Hi ase, I think this is what you need:

{syntaxhighlighter brush: csharp;fontsize: 100; first-line: 1; }X509Certificate2 signature=null;//Your X509Certificate2 certificate instance here. var akp=Org.BouncyCastle.Security.DotNetUtilities.GetKeyPair(signature.PrivateKey).Private; IExternalSignature es = new PrivateKeySignature(akp, "SHA-256");{/syntaxhighlighter}

Thanks but your code throws CryptographicException at the following line:

var akp=Org.BouncyCastle.Security.DotNetUtilities.GetKeyPair(signature.PrivateKey).Private;

 

More details:

Ex.Message: Invalid type especified

Ex.StackTrace:

 

   en System.Security.Cryptography.CryptographicException.ThrowCryptogaphicException(Int32 hr)

   en System.Security.Cryptography.Utils._ExportKey(SafeKeyHandle hKey, Int32 blobType, Object cspObject)

   en System.Security.Cryptography.RSACryptoServiceProvider.ExportParameters(Boolean includePrivateParameters)

   en Org.BouncyCastle.Security.DotNetUtilities.GetRsaKeyPair(RSA rsa)

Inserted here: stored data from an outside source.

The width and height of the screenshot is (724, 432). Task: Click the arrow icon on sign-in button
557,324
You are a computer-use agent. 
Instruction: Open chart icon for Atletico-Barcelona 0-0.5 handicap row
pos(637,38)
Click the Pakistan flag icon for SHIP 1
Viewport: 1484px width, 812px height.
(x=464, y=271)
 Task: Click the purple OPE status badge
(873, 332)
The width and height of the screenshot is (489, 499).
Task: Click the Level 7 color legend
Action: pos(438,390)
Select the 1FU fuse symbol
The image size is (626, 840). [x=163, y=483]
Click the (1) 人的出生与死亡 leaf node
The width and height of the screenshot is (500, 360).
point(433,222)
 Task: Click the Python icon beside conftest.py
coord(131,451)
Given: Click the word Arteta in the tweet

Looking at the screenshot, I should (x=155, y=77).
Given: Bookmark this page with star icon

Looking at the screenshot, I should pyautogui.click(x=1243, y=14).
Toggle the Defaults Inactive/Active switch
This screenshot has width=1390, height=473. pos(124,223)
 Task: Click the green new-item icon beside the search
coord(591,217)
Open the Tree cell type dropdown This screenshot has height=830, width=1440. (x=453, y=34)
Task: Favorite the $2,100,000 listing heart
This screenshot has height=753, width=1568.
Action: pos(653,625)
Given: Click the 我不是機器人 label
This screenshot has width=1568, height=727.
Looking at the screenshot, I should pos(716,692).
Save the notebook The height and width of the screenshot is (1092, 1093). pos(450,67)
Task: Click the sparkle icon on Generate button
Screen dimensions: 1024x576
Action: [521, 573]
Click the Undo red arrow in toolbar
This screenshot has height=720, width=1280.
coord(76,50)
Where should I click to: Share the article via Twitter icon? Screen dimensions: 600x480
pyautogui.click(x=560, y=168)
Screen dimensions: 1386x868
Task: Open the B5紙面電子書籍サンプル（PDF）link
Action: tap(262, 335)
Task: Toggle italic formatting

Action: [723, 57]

   en Org.BouncyCastle.Security.DotNetUtilities.GetKeyPair(AsymmetricAlgorithm privateKey)

 

signature.PrivateKey details:

signature.PrivateKey.KeyExchangeAlgorithm = null

signature.PrivateKey.KeySize = 1024

 

signature.PrivateKey.LegalKeySizes = {System.Security.Cryptography.KeySizes[1]}

signature.PrivateKey.SignatureAlgorithm = "http://www.w3.org/2000/09/xmldsig#rsa-sha1"

 

signature details:

signature.HasPrivateKey = true

 

We use smartcards to sign the pdf documents (we pass the selected certificate and windows handles the smartcard reader and password introduction logic), if you need more info or a full post of the previous function that worked in itextsharp.dll 5.2.1 just ask Wink

rahul's picture

Hi ase, you would need to try yourself from here, I won't be able to look into your specific use-case owing to my schedule.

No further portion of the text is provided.